Dr. Kübler-Ross warns that the patient’s final resignation should not be mistaken for euphoria, as it sometimes is. Passivity is a better description: “His circle of interest diminishes. He wishes to be left alone or at least not stirred up by news and problems of the outside world.” The patient’s family often misinterpret this state as rejection. “We can be of greatest service to them,” the author reasons, “if we help them understand that only patients who have worked through their dying are able to detach themselves slowly and peacefully in this manner. It is during this time that the family needs the most support, the patient perhaps the least.”

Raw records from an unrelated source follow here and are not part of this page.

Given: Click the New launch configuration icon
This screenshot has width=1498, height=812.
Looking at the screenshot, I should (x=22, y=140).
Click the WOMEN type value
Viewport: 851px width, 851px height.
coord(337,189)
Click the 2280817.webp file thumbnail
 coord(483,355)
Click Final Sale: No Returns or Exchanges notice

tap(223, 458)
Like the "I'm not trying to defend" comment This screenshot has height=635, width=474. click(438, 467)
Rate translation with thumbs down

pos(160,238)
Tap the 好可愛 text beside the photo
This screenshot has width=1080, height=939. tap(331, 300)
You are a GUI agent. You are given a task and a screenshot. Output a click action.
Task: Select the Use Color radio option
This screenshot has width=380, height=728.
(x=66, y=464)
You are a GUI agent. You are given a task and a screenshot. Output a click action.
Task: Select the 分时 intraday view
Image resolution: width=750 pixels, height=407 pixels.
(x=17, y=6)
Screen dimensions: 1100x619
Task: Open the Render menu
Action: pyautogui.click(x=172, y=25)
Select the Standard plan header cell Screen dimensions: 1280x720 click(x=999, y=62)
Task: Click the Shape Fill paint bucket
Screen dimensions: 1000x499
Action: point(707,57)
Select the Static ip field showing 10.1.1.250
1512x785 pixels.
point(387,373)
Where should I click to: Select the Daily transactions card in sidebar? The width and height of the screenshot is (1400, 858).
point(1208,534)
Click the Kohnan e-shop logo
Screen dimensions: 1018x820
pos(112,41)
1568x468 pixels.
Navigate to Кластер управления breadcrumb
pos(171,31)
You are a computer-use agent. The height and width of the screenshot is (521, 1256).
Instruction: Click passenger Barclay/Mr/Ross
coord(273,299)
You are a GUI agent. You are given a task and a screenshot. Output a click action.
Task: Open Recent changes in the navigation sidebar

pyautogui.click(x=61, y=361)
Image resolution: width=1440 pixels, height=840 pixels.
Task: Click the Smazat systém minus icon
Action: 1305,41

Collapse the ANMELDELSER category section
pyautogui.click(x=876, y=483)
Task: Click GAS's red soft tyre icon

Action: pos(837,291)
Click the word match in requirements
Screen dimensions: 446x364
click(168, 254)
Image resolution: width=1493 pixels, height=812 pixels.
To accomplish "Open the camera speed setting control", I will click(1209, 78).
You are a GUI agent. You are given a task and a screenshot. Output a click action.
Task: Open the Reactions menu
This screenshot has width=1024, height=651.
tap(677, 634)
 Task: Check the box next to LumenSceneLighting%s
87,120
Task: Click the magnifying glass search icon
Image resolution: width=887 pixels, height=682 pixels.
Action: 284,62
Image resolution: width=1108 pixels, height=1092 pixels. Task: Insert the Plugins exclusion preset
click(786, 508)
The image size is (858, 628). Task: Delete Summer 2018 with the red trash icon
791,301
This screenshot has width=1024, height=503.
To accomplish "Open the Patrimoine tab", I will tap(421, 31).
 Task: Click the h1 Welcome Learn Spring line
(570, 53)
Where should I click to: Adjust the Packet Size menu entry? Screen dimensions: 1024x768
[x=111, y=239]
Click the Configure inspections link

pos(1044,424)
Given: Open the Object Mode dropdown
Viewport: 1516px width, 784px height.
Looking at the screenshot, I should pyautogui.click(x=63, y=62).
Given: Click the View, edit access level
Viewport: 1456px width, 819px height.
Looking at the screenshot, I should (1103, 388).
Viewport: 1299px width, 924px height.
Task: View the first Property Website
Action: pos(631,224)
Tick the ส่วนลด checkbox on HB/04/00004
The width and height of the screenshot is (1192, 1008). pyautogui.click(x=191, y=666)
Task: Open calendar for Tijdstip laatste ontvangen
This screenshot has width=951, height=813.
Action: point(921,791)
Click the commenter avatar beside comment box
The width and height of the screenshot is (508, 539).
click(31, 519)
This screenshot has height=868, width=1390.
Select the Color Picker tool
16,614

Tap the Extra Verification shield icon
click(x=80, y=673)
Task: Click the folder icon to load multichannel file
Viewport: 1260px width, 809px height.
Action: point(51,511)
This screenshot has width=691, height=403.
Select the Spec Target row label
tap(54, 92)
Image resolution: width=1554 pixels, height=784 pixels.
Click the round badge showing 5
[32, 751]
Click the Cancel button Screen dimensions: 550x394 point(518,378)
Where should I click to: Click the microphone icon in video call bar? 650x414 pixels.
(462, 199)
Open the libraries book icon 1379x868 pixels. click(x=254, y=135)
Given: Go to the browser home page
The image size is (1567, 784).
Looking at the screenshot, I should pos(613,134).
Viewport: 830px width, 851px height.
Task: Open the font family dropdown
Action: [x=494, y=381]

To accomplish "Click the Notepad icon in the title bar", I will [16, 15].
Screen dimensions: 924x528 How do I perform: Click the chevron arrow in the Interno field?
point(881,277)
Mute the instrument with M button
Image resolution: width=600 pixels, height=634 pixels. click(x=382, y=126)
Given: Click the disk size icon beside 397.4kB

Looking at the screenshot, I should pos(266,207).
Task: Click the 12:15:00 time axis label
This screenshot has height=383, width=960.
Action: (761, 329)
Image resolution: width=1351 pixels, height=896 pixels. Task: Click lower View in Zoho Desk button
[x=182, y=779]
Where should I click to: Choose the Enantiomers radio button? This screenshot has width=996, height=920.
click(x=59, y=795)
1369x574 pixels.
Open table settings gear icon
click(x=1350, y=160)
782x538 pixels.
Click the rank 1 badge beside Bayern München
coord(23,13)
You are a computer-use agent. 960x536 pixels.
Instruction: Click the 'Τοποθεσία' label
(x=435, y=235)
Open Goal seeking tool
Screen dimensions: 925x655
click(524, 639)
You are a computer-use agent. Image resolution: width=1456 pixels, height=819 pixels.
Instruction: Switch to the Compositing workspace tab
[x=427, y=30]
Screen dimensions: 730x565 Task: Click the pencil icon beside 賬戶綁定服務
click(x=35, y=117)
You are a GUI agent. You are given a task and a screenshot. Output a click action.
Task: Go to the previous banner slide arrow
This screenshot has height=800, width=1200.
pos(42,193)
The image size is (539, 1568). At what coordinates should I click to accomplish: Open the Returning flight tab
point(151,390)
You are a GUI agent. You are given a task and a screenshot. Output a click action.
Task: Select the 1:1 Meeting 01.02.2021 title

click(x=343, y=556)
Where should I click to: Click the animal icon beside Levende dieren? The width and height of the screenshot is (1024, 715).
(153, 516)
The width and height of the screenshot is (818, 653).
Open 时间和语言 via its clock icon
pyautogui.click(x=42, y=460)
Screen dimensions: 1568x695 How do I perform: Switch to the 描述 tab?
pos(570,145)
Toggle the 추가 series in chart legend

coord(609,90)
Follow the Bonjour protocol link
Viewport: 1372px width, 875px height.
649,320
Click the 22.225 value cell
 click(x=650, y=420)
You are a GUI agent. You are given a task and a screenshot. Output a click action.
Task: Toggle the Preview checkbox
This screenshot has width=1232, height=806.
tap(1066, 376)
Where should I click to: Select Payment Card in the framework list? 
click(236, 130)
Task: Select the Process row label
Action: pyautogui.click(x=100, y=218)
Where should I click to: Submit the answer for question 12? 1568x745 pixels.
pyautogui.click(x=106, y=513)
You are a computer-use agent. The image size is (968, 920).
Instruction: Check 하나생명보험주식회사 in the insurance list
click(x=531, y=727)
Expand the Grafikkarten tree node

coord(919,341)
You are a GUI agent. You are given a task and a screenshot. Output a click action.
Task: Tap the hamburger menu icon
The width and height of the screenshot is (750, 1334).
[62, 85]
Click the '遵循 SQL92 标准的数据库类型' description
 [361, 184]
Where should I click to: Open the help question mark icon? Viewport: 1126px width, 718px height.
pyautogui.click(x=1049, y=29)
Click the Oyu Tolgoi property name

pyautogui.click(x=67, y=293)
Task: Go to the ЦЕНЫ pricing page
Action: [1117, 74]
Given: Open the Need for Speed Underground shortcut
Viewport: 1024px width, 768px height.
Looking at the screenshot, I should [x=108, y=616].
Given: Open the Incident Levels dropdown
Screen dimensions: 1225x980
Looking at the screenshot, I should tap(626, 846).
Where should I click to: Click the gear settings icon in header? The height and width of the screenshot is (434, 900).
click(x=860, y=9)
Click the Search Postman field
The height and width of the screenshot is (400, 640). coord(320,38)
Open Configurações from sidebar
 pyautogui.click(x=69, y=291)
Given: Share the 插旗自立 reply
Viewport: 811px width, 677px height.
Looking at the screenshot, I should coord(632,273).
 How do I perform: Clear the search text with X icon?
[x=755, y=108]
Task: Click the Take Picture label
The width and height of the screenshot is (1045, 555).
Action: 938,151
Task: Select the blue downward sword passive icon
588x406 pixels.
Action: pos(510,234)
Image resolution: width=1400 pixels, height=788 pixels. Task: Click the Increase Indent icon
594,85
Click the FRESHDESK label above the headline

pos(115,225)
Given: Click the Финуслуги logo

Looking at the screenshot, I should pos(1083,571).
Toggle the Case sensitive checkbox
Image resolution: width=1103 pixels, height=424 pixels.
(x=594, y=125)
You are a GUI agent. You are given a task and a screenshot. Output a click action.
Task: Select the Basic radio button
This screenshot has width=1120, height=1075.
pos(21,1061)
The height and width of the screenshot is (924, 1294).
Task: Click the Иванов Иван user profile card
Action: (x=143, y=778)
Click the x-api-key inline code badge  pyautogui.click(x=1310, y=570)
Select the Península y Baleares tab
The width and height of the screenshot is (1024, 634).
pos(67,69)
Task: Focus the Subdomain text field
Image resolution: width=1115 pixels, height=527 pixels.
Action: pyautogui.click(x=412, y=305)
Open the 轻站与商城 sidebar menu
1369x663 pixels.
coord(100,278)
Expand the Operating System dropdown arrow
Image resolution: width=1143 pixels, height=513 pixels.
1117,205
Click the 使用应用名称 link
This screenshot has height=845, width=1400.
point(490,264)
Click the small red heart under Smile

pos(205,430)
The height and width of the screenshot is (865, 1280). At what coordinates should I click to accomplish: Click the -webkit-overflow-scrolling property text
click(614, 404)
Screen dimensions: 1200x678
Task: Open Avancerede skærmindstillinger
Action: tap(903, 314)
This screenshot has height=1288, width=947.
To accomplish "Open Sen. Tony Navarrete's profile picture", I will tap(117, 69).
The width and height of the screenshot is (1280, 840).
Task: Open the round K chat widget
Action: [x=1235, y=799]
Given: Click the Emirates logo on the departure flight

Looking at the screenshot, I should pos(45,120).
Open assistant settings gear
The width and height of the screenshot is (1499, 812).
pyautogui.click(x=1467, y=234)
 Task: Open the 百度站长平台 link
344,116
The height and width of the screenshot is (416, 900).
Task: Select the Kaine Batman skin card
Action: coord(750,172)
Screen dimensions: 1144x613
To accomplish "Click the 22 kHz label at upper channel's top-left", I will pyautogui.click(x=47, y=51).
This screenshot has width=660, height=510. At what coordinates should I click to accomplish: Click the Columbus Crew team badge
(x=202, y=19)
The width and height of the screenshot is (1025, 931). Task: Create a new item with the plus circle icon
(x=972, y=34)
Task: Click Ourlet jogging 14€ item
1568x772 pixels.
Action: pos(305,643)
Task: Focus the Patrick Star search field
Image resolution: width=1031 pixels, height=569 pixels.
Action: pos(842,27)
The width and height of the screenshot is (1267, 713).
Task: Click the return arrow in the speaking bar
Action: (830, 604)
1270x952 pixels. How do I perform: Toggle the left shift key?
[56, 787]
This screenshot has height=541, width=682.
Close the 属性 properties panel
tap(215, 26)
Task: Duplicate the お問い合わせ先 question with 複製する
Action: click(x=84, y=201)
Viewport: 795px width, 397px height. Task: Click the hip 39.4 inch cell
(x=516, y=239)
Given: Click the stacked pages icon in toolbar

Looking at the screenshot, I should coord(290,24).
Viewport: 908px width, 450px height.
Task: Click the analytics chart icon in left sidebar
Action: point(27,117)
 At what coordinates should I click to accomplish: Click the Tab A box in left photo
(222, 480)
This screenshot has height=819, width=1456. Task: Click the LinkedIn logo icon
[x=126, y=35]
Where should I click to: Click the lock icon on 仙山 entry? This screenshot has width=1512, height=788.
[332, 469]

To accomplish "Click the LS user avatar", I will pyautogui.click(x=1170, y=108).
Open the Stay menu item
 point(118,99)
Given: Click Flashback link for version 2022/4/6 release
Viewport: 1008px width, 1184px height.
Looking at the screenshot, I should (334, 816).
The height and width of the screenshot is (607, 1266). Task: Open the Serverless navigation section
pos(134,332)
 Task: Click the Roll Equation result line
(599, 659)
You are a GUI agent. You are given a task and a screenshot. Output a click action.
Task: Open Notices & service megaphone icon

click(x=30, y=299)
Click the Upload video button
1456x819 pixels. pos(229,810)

Even after acceptance of the inevitable, it is the rare terminal case who abandons hope. When that occurs, says the author, death is imminent. In an age in which religious faith seems to be crumbling, hope provides the means of enduring the months and years of suffering and of living with the foreknowledge of death. “I don’t think about dying, I think about living,” said one indignant 53-year-old patient; his losing struggle was then in its 20th year.

Dr. Kübler-Ross concludes that the patient who is not officially told that his illness is fatal always discovers the truth anyway, and may resent the deception, however well meant. Her message is above all for those around the dying patient, and it is one so obvious that it has long been overlooked. The dying are living too, bitter at being prematurely consigned—by indifference, false cheerfulness and isolation—to the bourn of the dead. It is not death they fear, but dying, a process almost as painful to see as to endure, and one on which society—and even medicine—so readily turns its back.